** Opening DATA PROVIDED block **

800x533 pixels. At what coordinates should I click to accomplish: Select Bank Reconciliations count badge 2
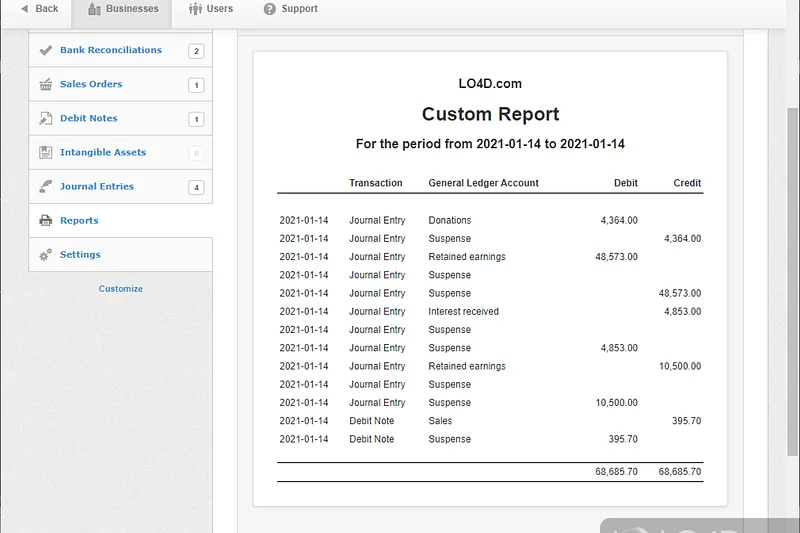pos(196,51)
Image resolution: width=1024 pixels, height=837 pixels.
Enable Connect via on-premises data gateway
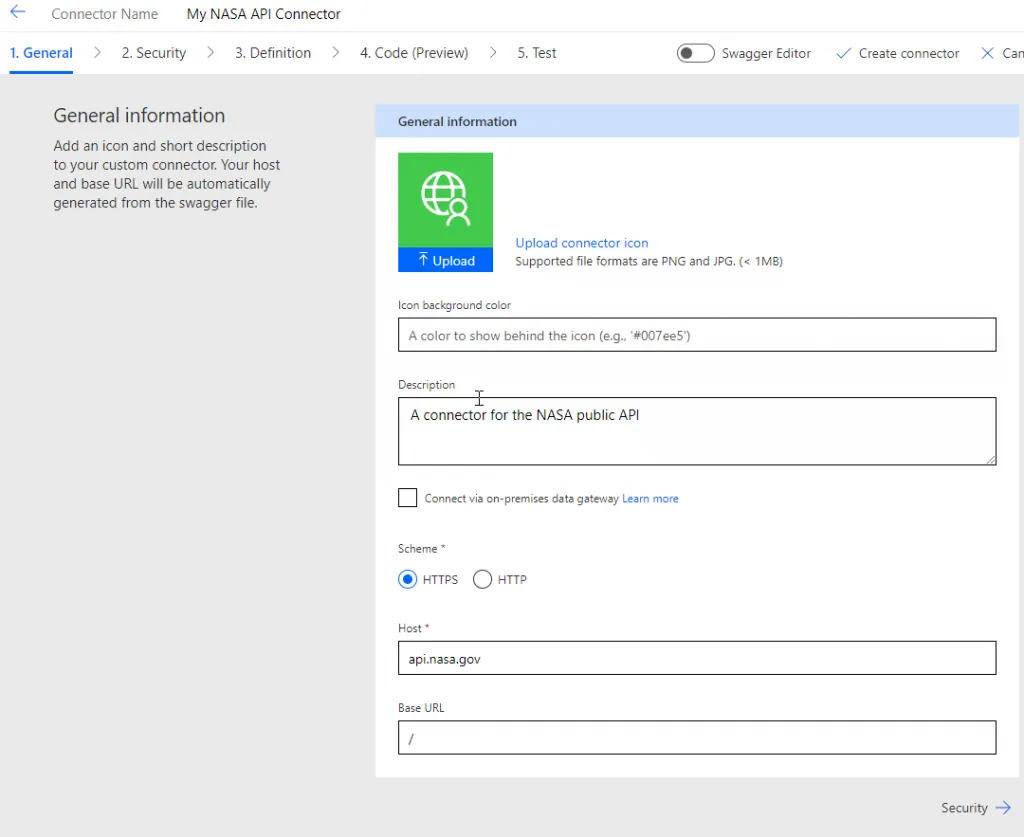(x=408, y=498)
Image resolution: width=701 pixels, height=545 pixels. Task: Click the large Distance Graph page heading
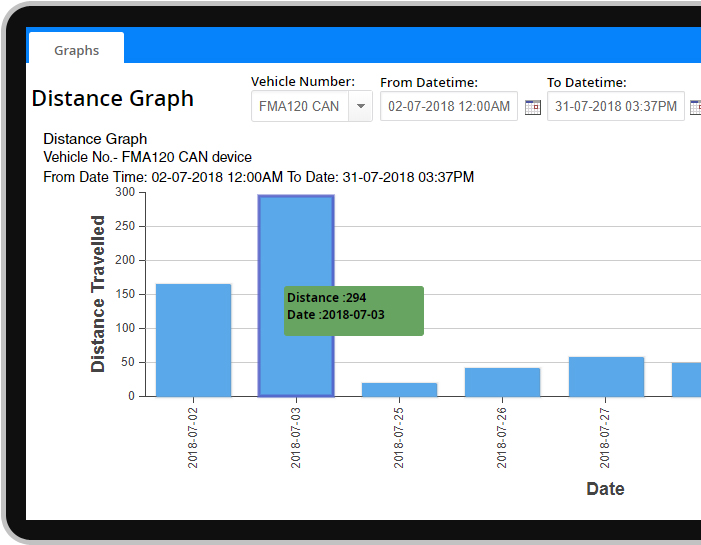pos(113,99)
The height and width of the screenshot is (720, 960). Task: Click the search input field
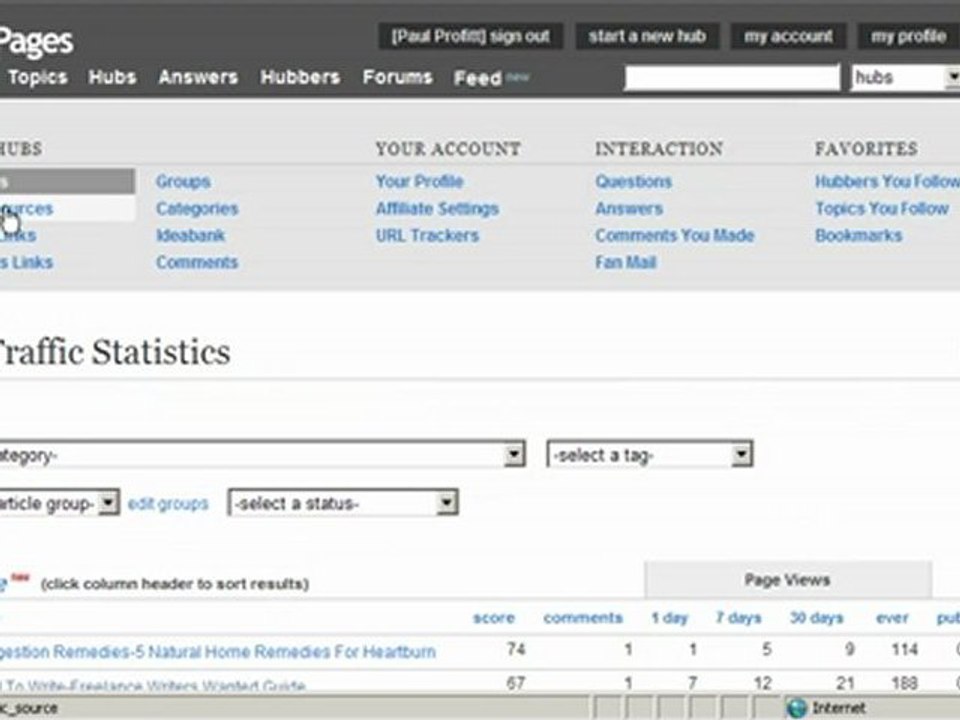pos(732,78)
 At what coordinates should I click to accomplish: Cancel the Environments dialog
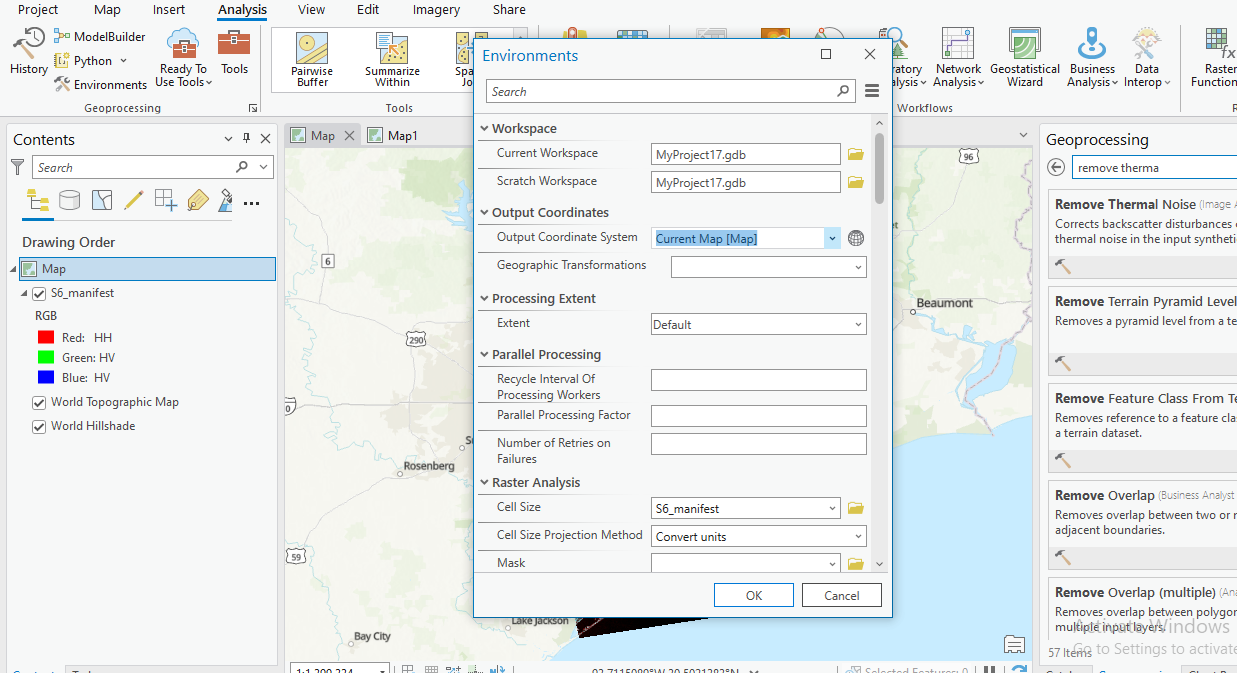coord(841,595)
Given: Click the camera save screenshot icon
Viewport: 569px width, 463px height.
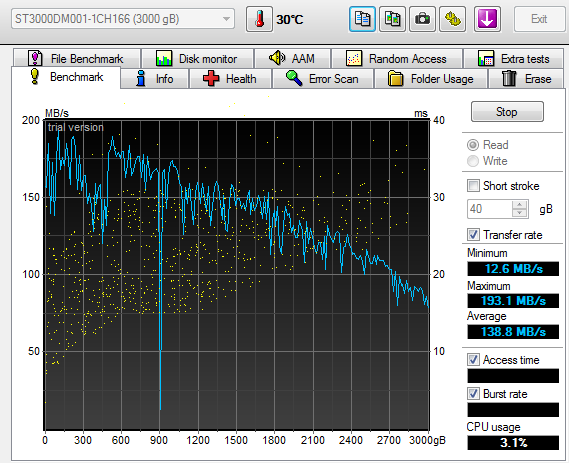Looking at the screenshot, I should tap(422, 19).
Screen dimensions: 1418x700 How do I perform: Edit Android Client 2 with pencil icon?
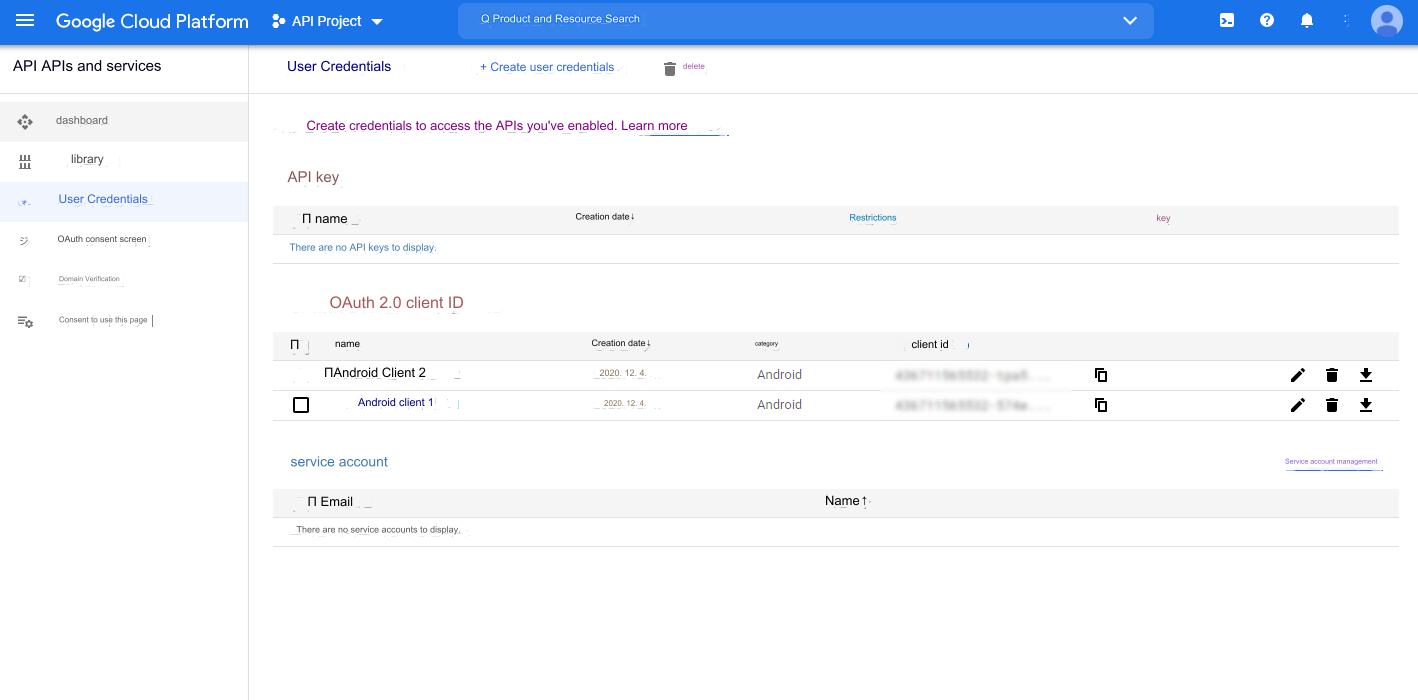pyautogui.click(x=1298, y=375)
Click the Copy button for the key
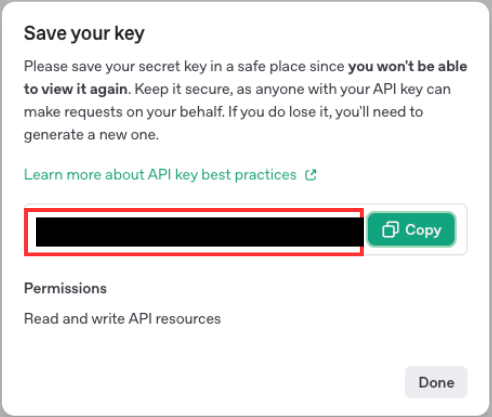492x417 pixels. pos(411,230)
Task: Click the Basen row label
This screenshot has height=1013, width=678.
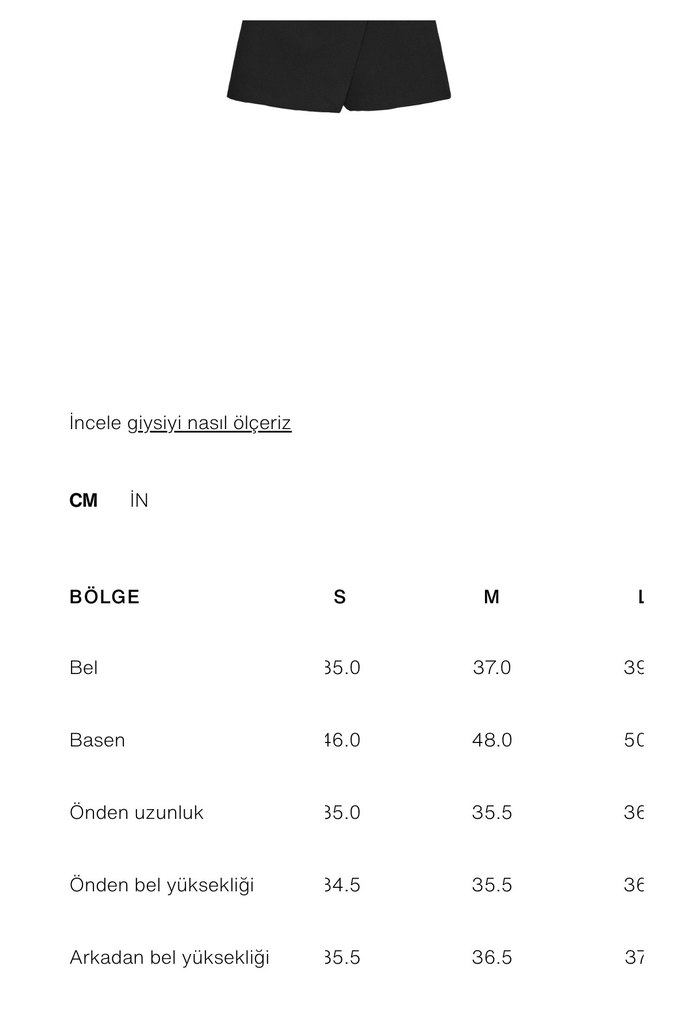Action: [x=97, y=741]
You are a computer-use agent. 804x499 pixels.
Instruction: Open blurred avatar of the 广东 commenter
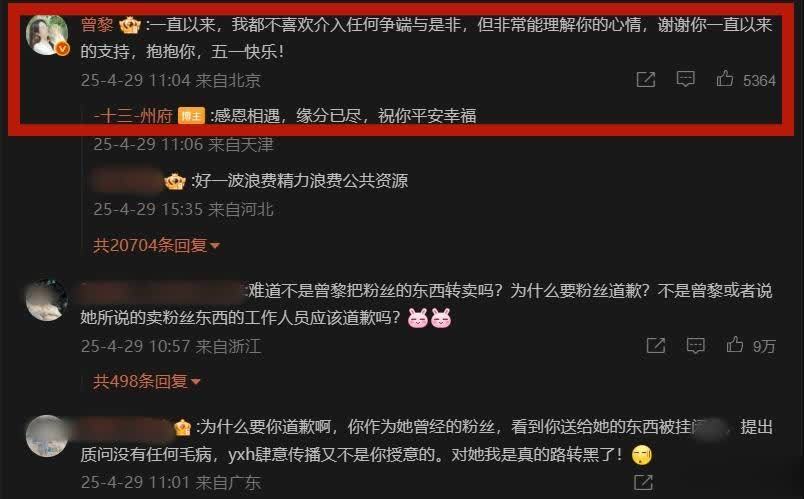pyautogui.click(x=47, y=436)
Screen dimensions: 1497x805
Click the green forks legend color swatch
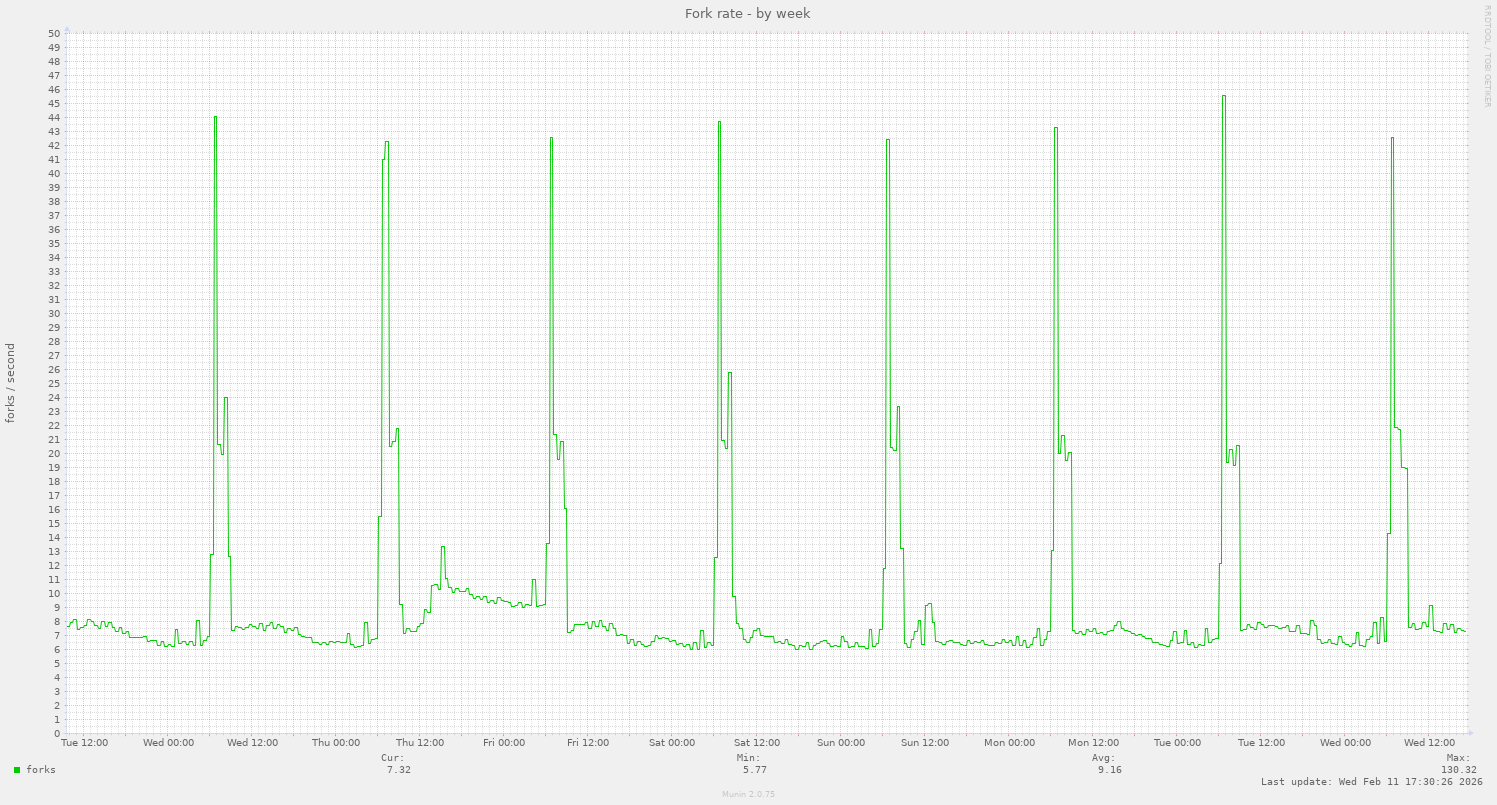17,770
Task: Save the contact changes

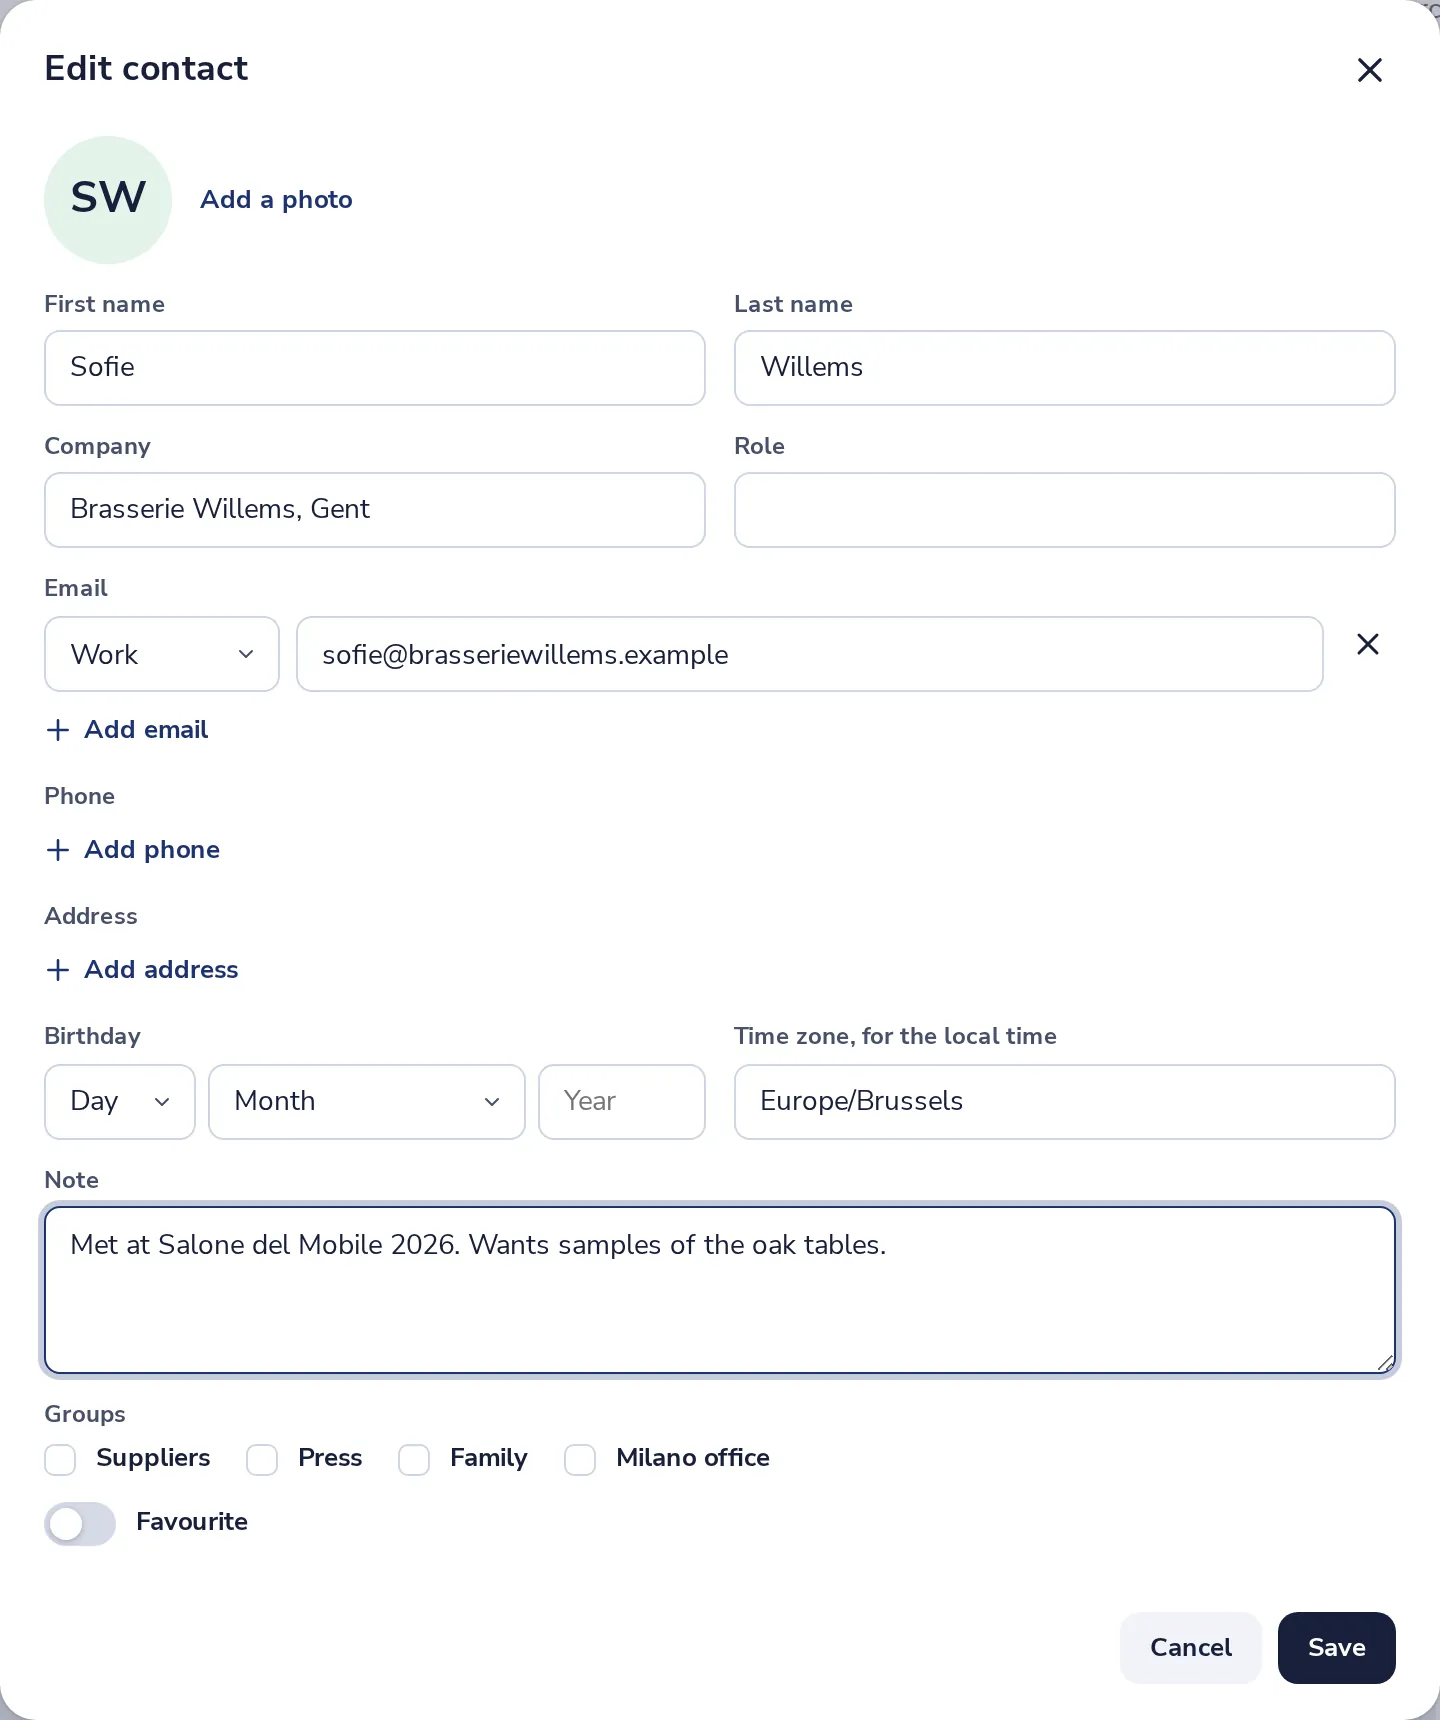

** Closing DATA PROVIDED block **

- **EXERCISE DIRECTIONS**: Your task is to return the lines above, from the first one up to and including the line containing "Task: Click the Basen row label", minus any pictures.

- **PROBLEM SOLUTION**:
800x533 pixels. At what coordinates should I click to accomplish: Select Bank Reconciliations count badge 2
pos(196,51)
Image resolution: width=1024 pixels, height=837 pixels.
Enable Connect via on-premises data gateway
(x=408, y=498)
Image resolution: width=701 pixels, height=545 pixels. Task: Click the large Distance Graph page heading
pos(113,99)
The height and width of the screenshot is (720, 960). Task: Click the search input field
pos(732,78)
 At what coordinates should I click to accomplish: Cancel the Environments dialog
coord(841,595)
Given: Click the camera save screenshot icon
Viewport: 569px width, 463px height.
Looking at the screenshot, I should tap(422, 19).
Screen dimensions: 1418x700 How do I perform: Edit Android Client 2 with pencil icon?
pyautogui.click(x=1298, y=375)
Click the Copy button for the key
492x417 pixels. pos(411,230)
Task: Click the Basen row label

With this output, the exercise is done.